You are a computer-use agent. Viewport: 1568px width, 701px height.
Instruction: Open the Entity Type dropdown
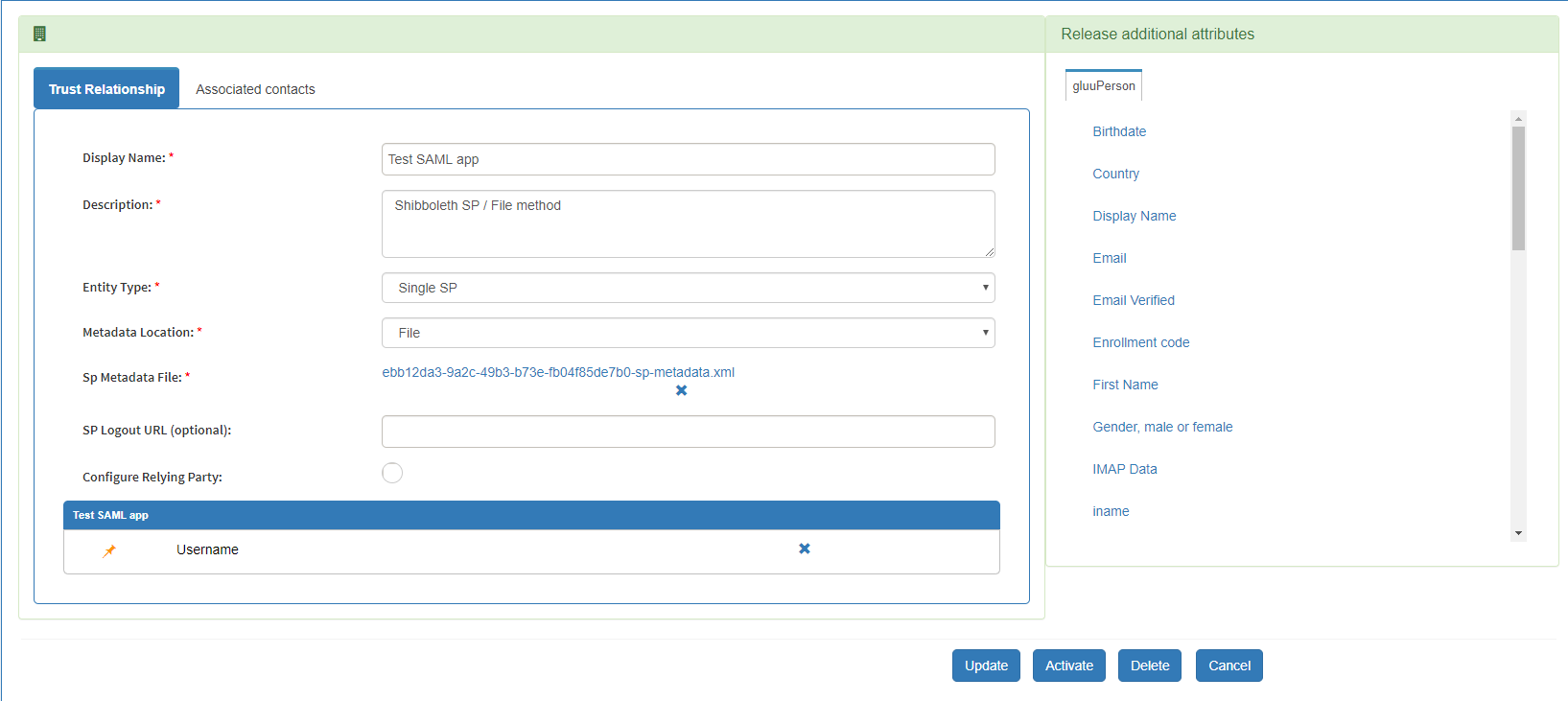point(688,288)
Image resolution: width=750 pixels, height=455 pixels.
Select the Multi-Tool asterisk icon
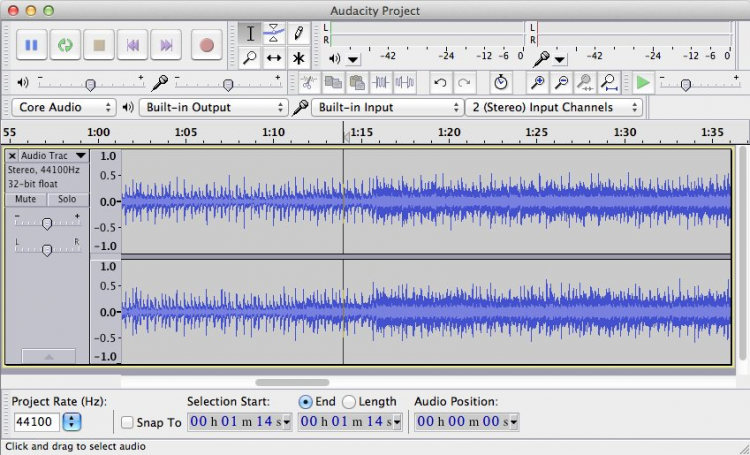pos(298,58)
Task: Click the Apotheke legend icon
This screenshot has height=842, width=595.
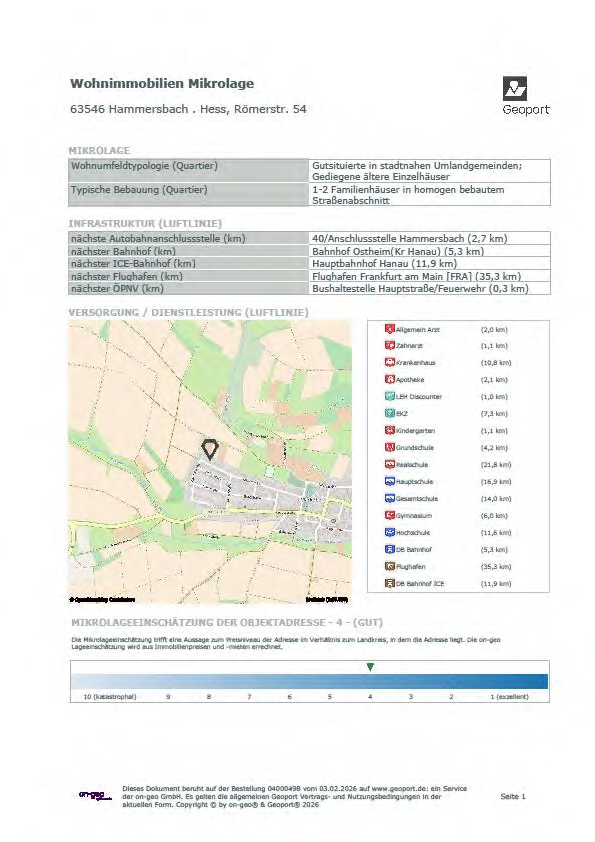Action: 390,379
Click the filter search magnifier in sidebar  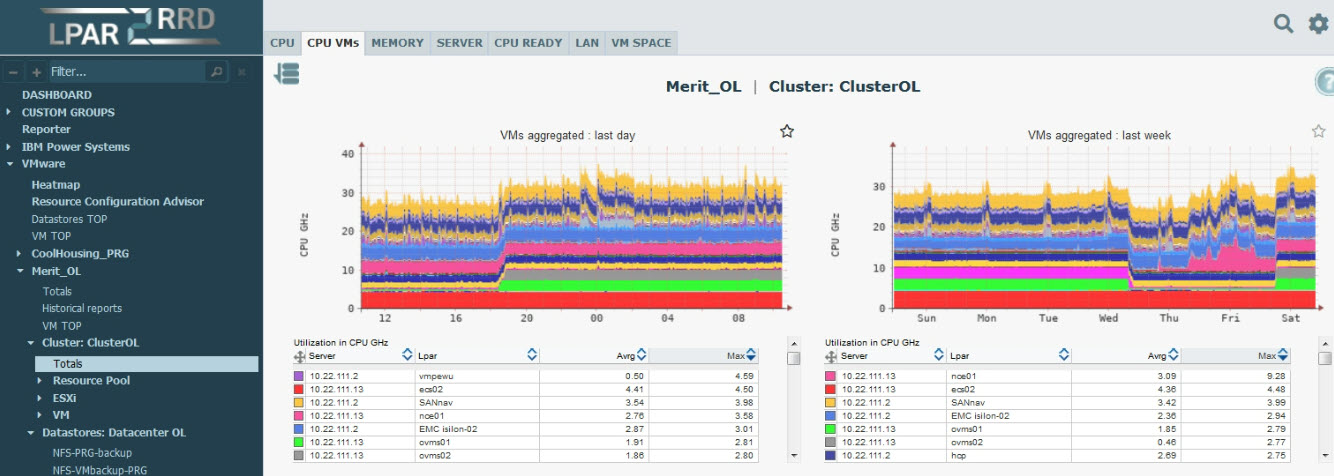coord(216,72)
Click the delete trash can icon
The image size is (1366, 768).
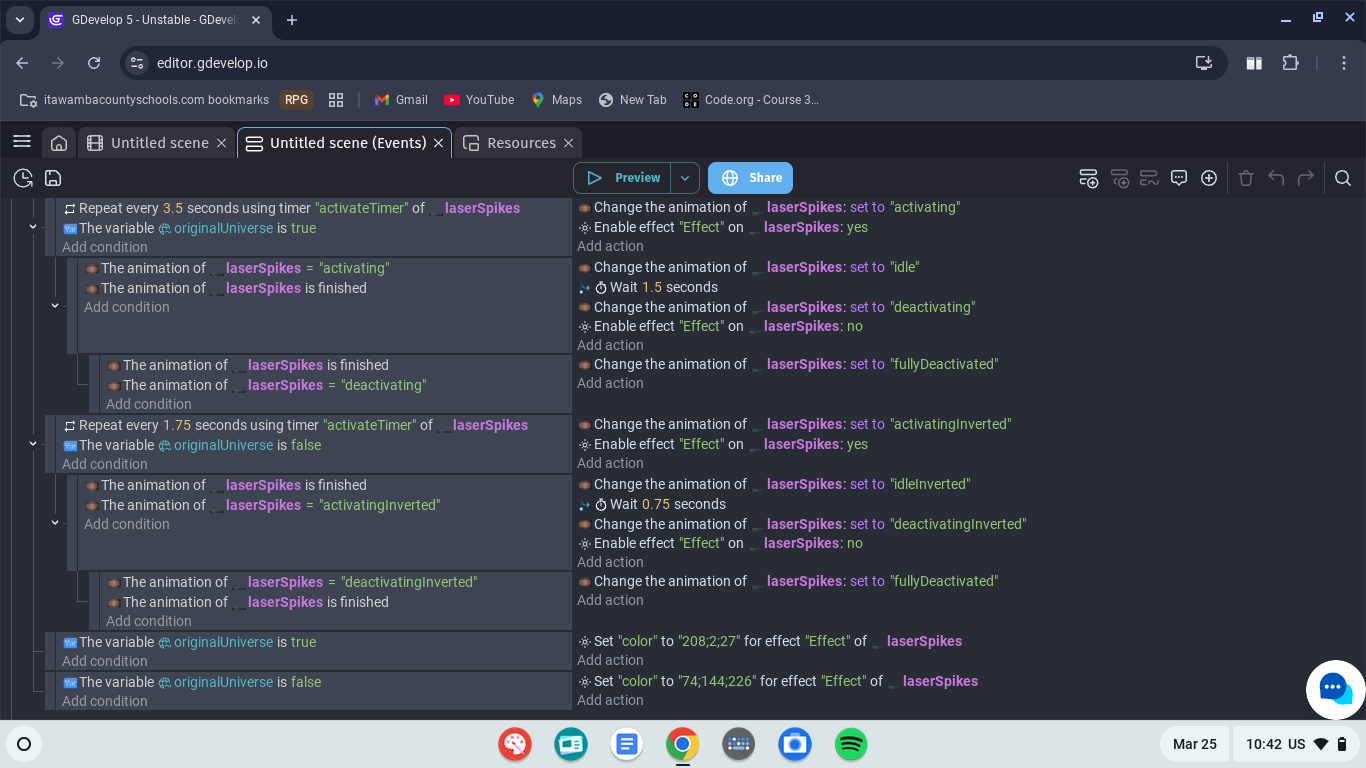coord(1246,178)
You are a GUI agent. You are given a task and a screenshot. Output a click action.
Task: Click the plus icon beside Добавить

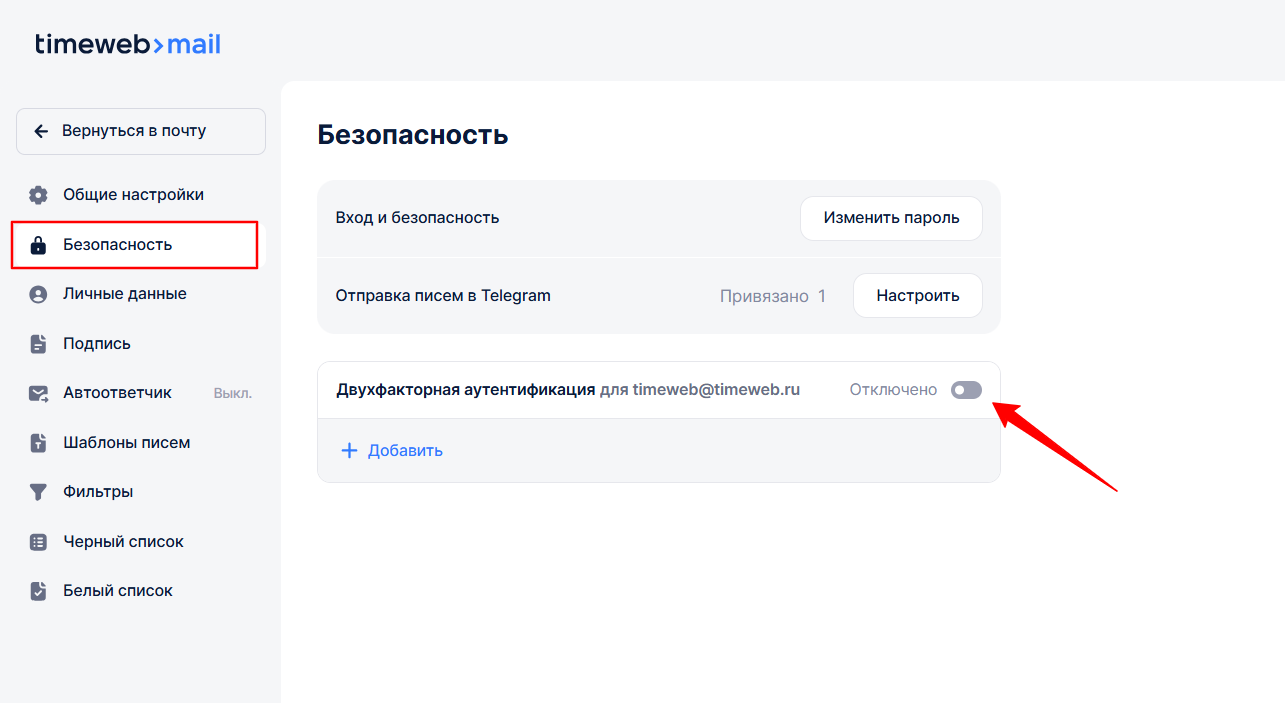(x=349, y=451)
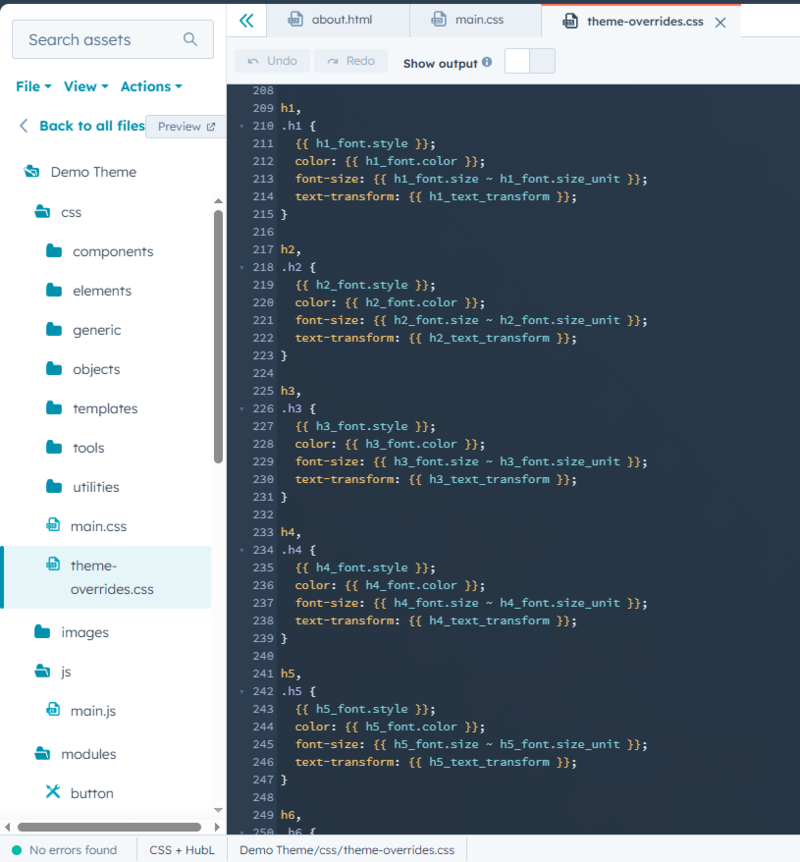Toggle the Show output switch
Image resolution: width=800 pixels, height=862 pixels.
pos(529,62)
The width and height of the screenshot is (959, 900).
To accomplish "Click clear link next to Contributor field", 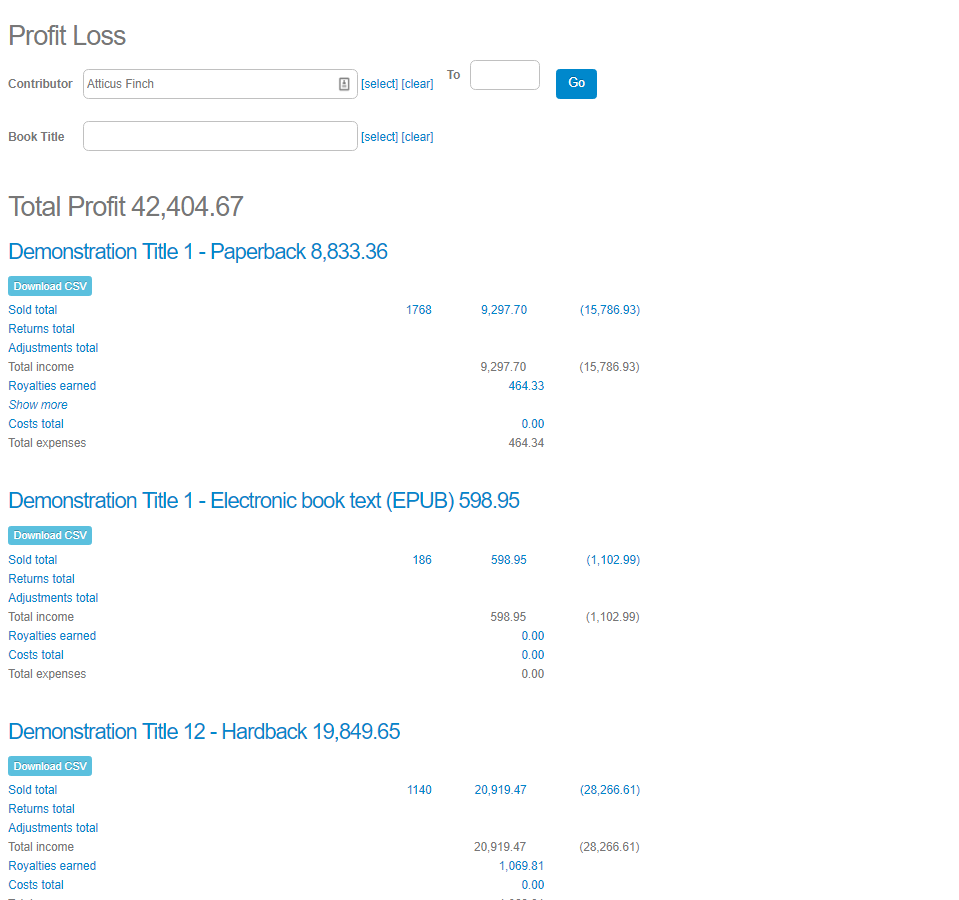I will [417, 84].
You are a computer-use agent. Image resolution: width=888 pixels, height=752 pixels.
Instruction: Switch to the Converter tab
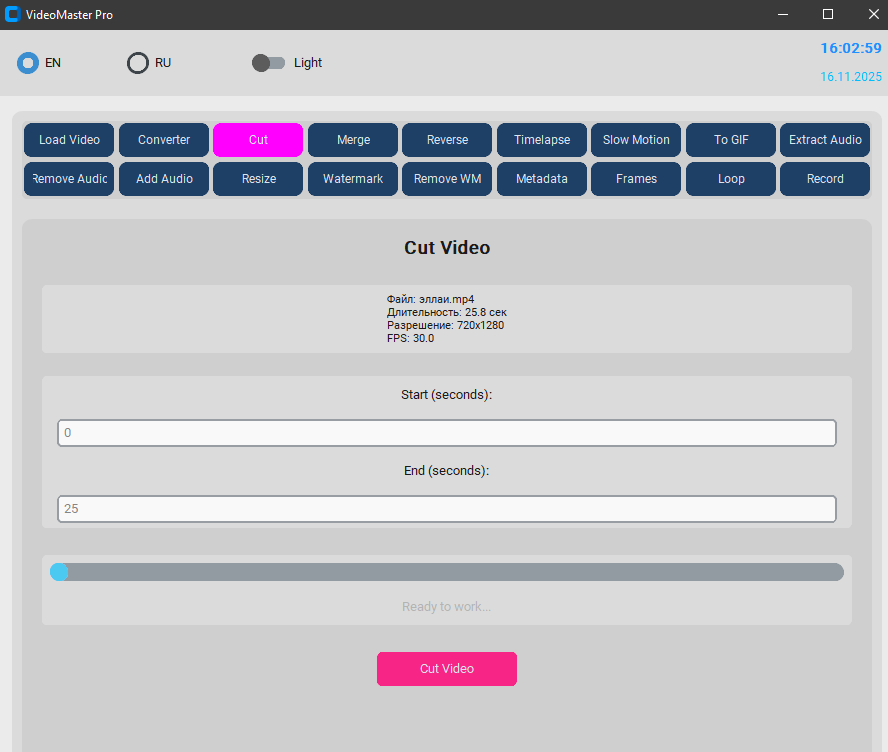point(164,140)
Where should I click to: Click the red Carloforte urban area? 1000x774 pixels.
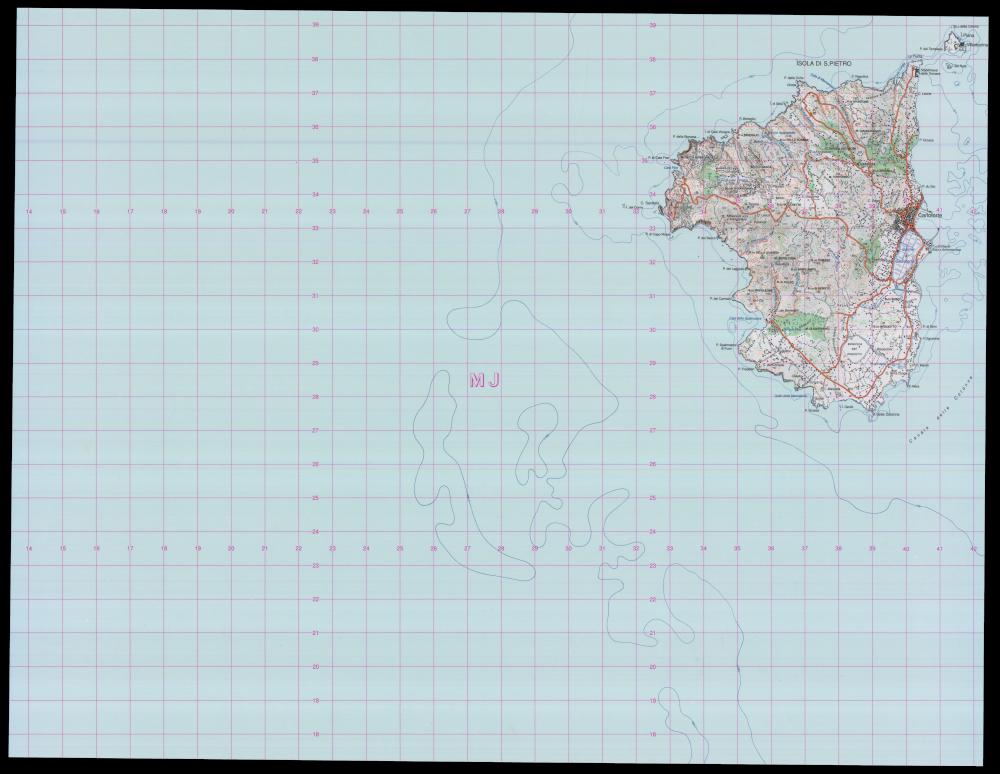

(Directions)
Reading through the records above, report each line in which the string "agent" is found.

(Result)
You are a computer-use agent. Viewport: 1568px width, 701px height.
You are a GUI agent. You are given a task and a screenshot. Output a click action.
You are a computer-use agent. Image resolution: width=888 pixels, height=752 pixels.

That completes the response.